Work to complete ::
Up to and including the final line, retype each line of the records below, starting with the one that contains "Task: Open the tsconfig.json file link".

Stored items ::
[Start of Attachment]

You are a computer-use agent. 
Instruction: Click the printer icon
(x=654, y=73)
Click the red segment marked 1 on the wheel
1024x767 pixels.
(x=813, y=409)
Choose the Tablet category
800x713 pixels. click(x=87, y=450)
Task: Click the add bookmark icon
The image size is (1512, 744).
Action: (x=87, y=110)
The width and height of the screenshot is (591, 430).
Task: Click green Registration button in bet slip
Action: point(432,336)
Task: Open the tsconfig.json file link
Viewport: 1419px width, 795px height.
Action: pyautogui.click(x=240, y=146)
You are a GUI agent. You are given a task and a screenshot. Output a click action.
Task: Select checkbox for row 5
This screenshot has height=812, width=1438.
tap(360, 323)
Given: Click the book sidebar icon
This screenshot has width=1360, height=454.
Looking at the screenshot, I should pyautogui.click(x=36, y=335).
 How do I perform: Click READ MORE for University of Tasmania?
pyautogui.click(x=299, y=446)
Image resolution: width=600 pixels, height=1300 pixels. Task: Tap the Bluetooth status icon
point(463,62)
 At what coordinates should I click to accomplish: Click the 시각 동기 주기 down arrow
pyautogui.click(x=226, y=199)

[End of Attachment]

Exercise response ::
Task: Open the tsconfig.json file link
Viewport: 1419px width, 795px height.
Action: pyautogui.click(x=240, y=146)
You are a GUI agent. You are given a task and a screenshot. Output a click action.
Task: Select checkbox for row 5
This screenshot has height=812, width=1438.
tap(360, 323)
Given: Click the book sidebar icon
This screenshot has width=1360, height=454.
Looking at the screenshot, I should pyautogui.click(x=36, y=335).
 How do I perform: Click READ MORE for University of Tasmania?
pyautogui.click(x=299, y=446)
Image resolution: width=600 pixels, height=1300 pixels. Task: Tap the Bluetooth status icon
point(463,62)
 At what coordinates should I click to accomplish: Click the 시각 동기 주기 down arrow
pyautogui.click(x=226, y=199)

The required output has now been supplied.